Age Is (Mostly) Irrelevant When It Comes to Fitness
Geege Schuman stashed this in Fitness
Stashed in: #health, Fitspo, Awesome, Walk Jog Run Sprint Bolt, Aging, Aging, Retirement
The news, it turns out, is good and bad. Good, because, yes, there are ways to fight the fade. Even if you can’t quite turn back the clock, you can actually slow it considerably and maintain a high level of performance deep into your sunset years. The bad news is that senescence—aging—remains, for now at least, inexorable, and effectively battling it requires diligence and work.
Friel lays out the science before launching into his trademark blueprint for sustaining, and even improving, high-end performance through your 50s, 60s, 70s, and beyond. The main factors that conspire against you are declining aerobic capacity, more body fat, shrinking muscles, and decreased mobility—the four horsemen of the fitness apocalypse, deterioration that accelerates as you get older.
But back to the good stuff. Friel argues that the most potent forces that affect aging have to do with behavior and lifestyle. “There is reason to believe that the major contributor to the performance decline in athletes as they get older is nurture, with nature playing a smaller role,” he writes. “[A]s we age, exercise behavior (nurture) appears to play a significant role in how our given genetic biology (nature) plays out.”

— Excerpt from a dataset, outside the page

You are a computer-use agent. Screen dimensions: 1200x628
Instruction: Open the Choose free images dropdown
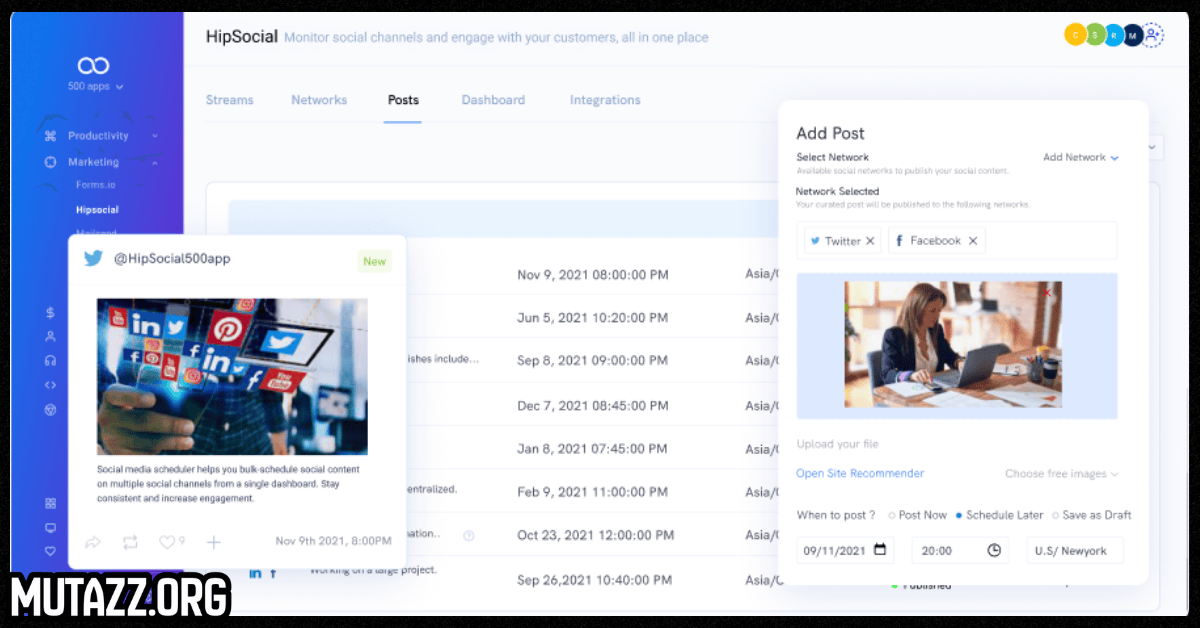(1061, 474)
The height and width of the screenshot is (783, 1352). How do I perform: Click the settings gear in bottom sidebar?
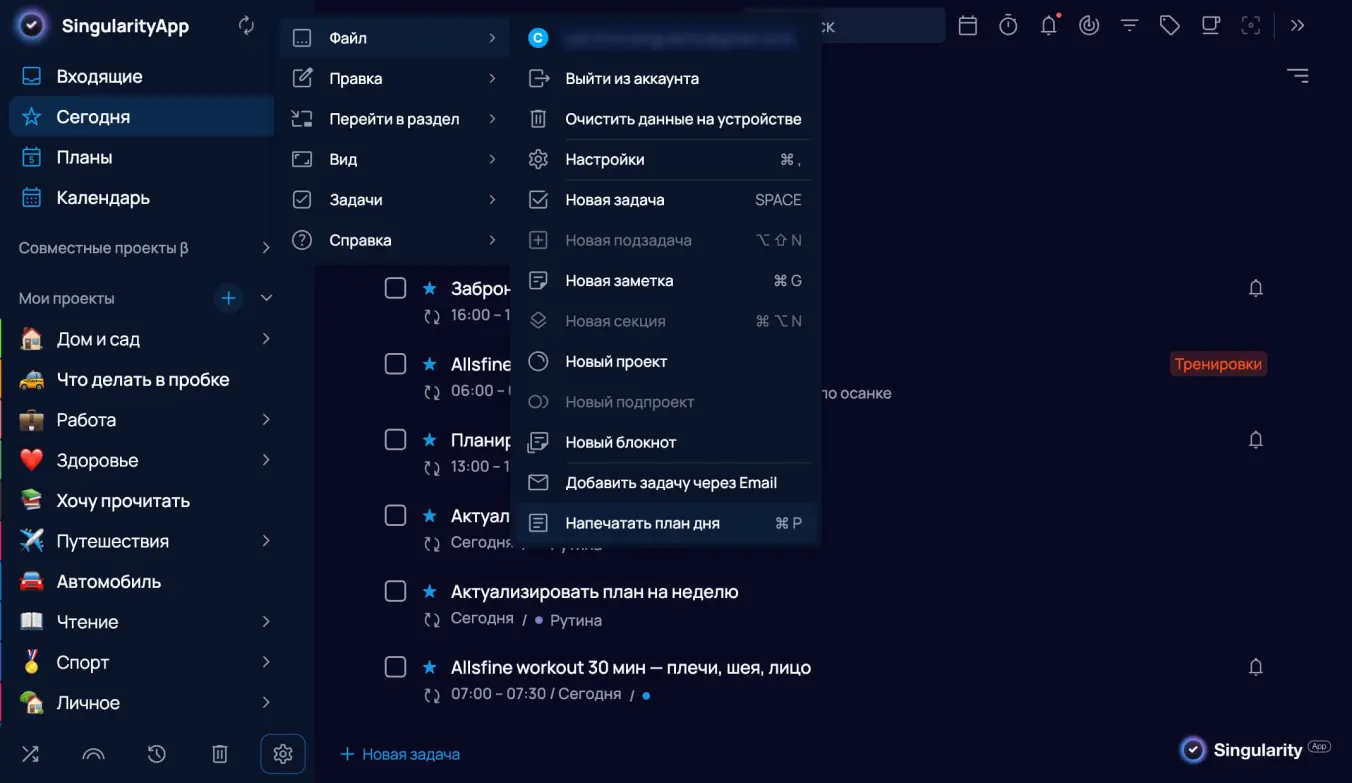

Friel ballparks nurture’s percentage at 60 to 70 percent. Let’s pause to consider this. If you buy Friel’s assessment, and you probably should because few people have been more involved in the study and application of exercise physiology than he has, he’s telling you that as much as 70 percent of your athletic power after turning 50 remains under your control. Have you heard better news today?
This is actually really good news, overall.
I'd imagine lower impact (walking, swimming) is better than higher impact (jumping, running).
Resistance exercises like rowing, bands and weights are excellent for keeping bones strong.
That's good advice, Geege. How many times a week is reasonable? Two or three?
Ya know, as often as you can. I keep some free weights by my telly, a Pilates ring at my desk, and some bands all over the house for when I don't make it to the gym. :)
So your mantra is just to move your muscles as much as possible?
YMMV
I'm 56 and keep looking for things to push harder.
“Both training volume and intensity are important to the maintenance of fitness as we age,” writes Friel, “but intensity is more important.”
Intensity means get uncomfortable, crank your heart rate up, have sore muscles, feel awkward.
There's some other side benefits around stress release, hormone balance, etc - that comes from doing the stuff that leaves you gasping.
Getting (mentally) comfortable with the (physically) uncomfortable may well be the key to a long and healthy life :-)
Bill do you have a rule of thumb on how much to do intensity, vs how much volume?
my gym workouts are all intensity in some form after the warmup.
Some days I want to go anaerobic and am tabataish, other times, it's much more about muscle work.
Biking is a volume option - but unfortunately, I'm not getting as much as I want these days.